**Things to do**.
A. List every numeric resistance level given in the commodity market commentary, noting the market each one belongs to.
B. From the commodity market commentary, extract the passage between "HEATING OIL (JUL): With" and "resistance is at 102.22.", inclusive.

**Document passage**.
UNLEADED GAS (JUL): Studies are showing positive
momentum, but are now in overbought territory so some caution is warranted. The
next upside target is 129.66. A positive setup occurred with the close over the
1st swing resistance. Resistance today is at 129.66, while support should be
found around 126.26. A new contract high was made on the rally. The market’s
close above the 9-day moving average suggests the short-term trend remains
positive. The 9-day RSI over 70 indicates the market is approaching overbought
levels.

HEATING OIL (JUL): With the close over the 1st
swing resistance number, the market is in a moderately positive position.
Heating oil should encounter support around 99.42, with resistance is at 102.22.
The market’s short-term trend is positive on a close above the 9-day moving
average. Momentum studies are trending higher, but have entered overbought
levels. The near-term upside objective is at 102.22. With a reading over 70, the
9-day RSI is approaching overbought levels. The rally brought the market to a
new contract high.

 

CORN MARKET RECAP

5/7/2004

The lower opening was triggered by continued fund
and speculative selling due to near perfect weather forecast into next week and
growing concerns that planted acreage numbers are on the rise. December corn
fell to just 1/2 cent over the April lows before finding some support at 298 and
managing to post an impressive close. The market found some selling pressures
from Sparks Companies forecast for planted acreage to come in near 81.53 million
acres which is up 2.53 million acres from the March USDA planting intentions
report. If yields come in at a record 143 bushels per acre (142.2 last year and
129.3 bushels per acre in 02/03) and we assume usage of 10.5 billion bushels,
the new Sparks planted acreage estimate would leave ending stocks near 955
million bushels which would be relatively low compared with the past 20 years
and compared with just 865 million bushels this season, an 8 year low and the
third lowest in the past 27 years. Deliveries this morning were 110 contracts as
compared with 264 lots yesterday. Support levels for December corn include 297
1/2 and 291 with 303 and 307 1/2 as resistance. Last week’s close was 317 1/4.

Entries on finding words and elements
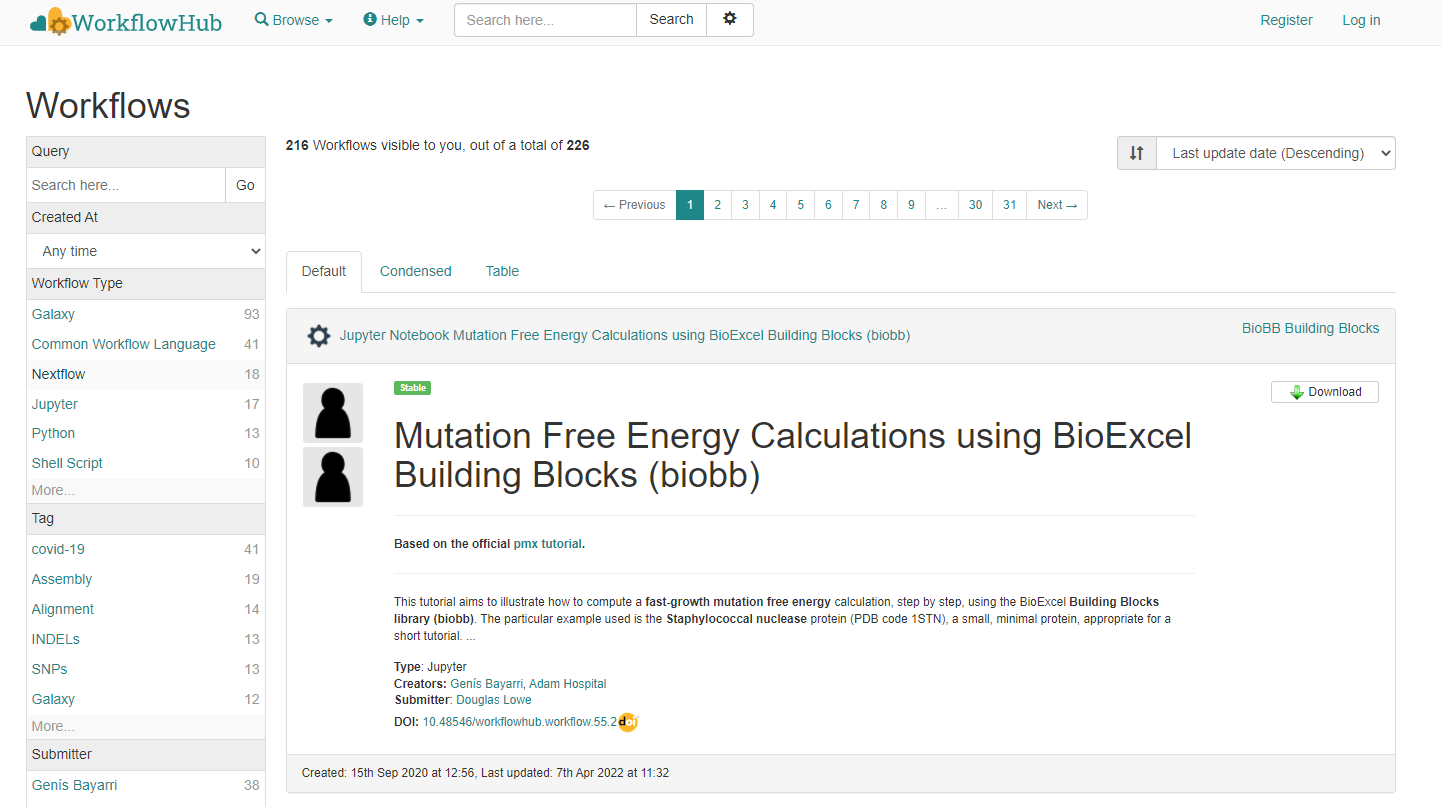
Task: Click the workflow gear icon in card header
Action: [318, 336]
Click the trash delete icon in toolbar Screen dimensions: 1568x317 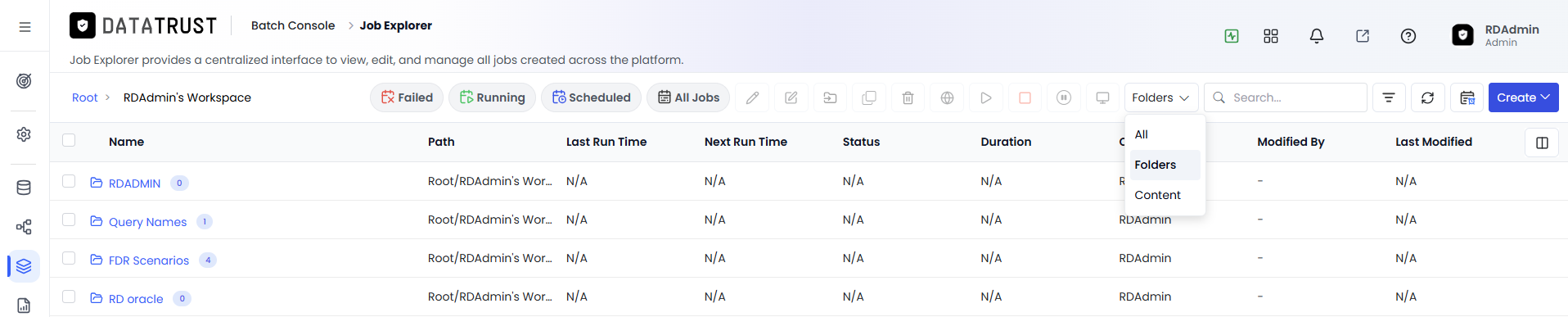(x=908, y=97)
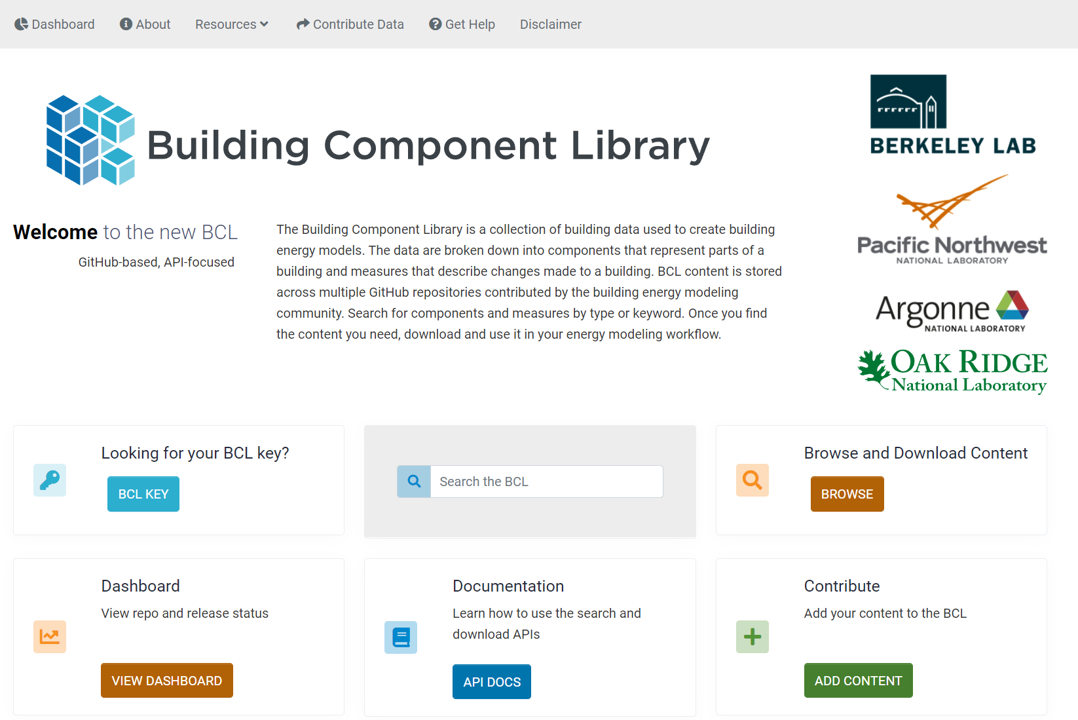The height and width of the screenshot is (720, 1078).
Task: Click the ADD CONTENT button
Action: click(858, 680)
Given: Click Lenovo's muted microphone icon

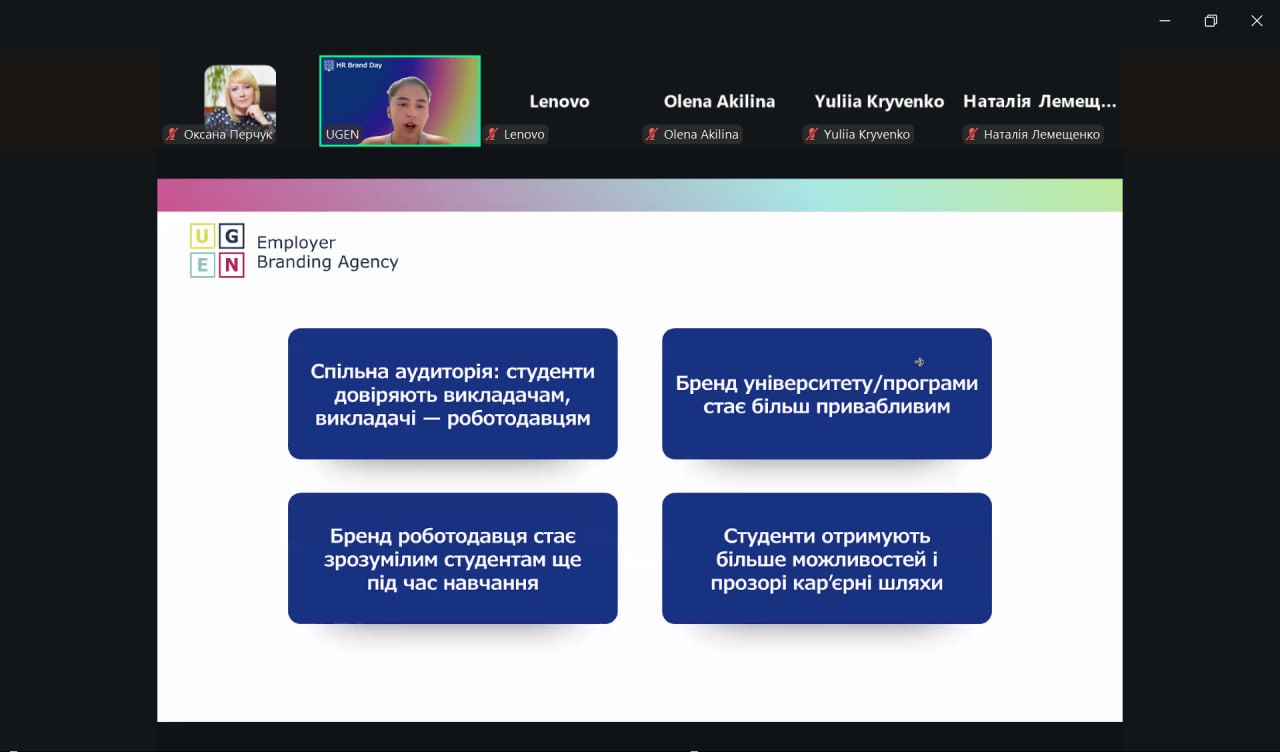Looking at the screenshot, I should 493,134.
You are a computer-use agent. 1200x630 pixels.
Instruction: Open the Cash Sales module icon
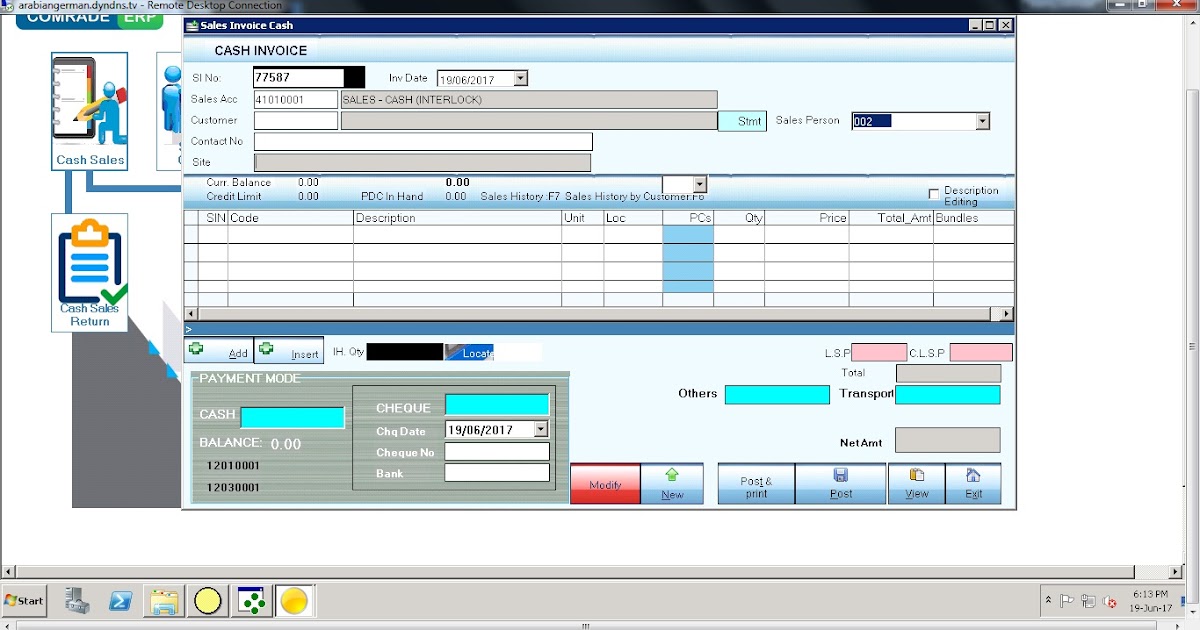click(x=89, y=105)
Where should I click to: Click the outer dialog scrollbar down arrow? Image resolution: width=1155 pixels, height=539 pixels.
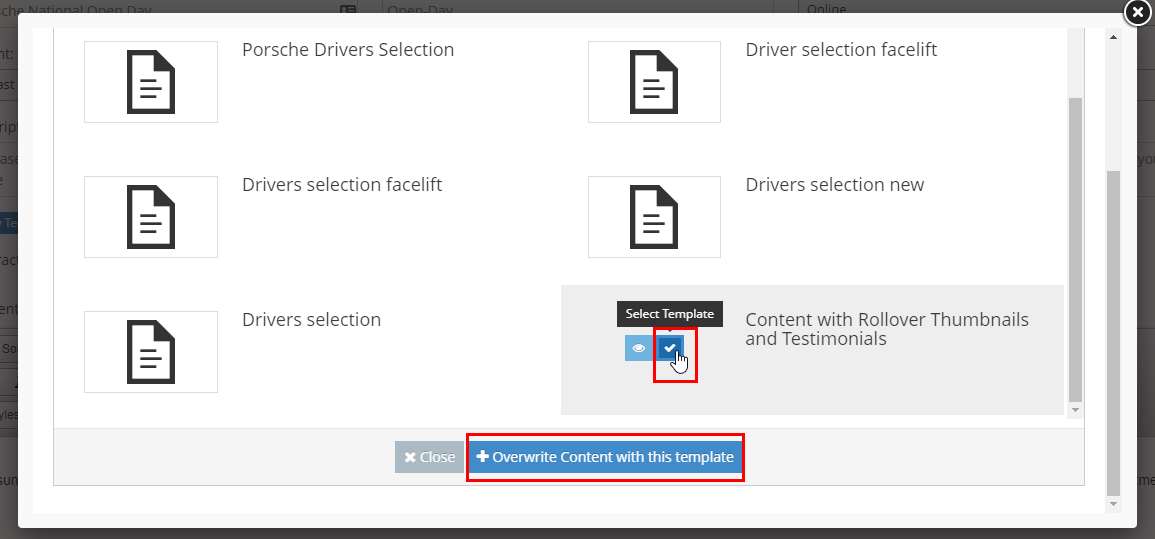1113,505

**Answers to each task**.
A.
- Unleaded gas (July): 129.66
- Heating oil (July): 102.22
- December corn: 303
- December corn: 307 1/2

B.
HEATING OIL (JUL): With the close over the 1st
swing resistance number, the market is in a moderately positive position.
Heating oil should encounter support around 99.42, with resistance is at 102.22.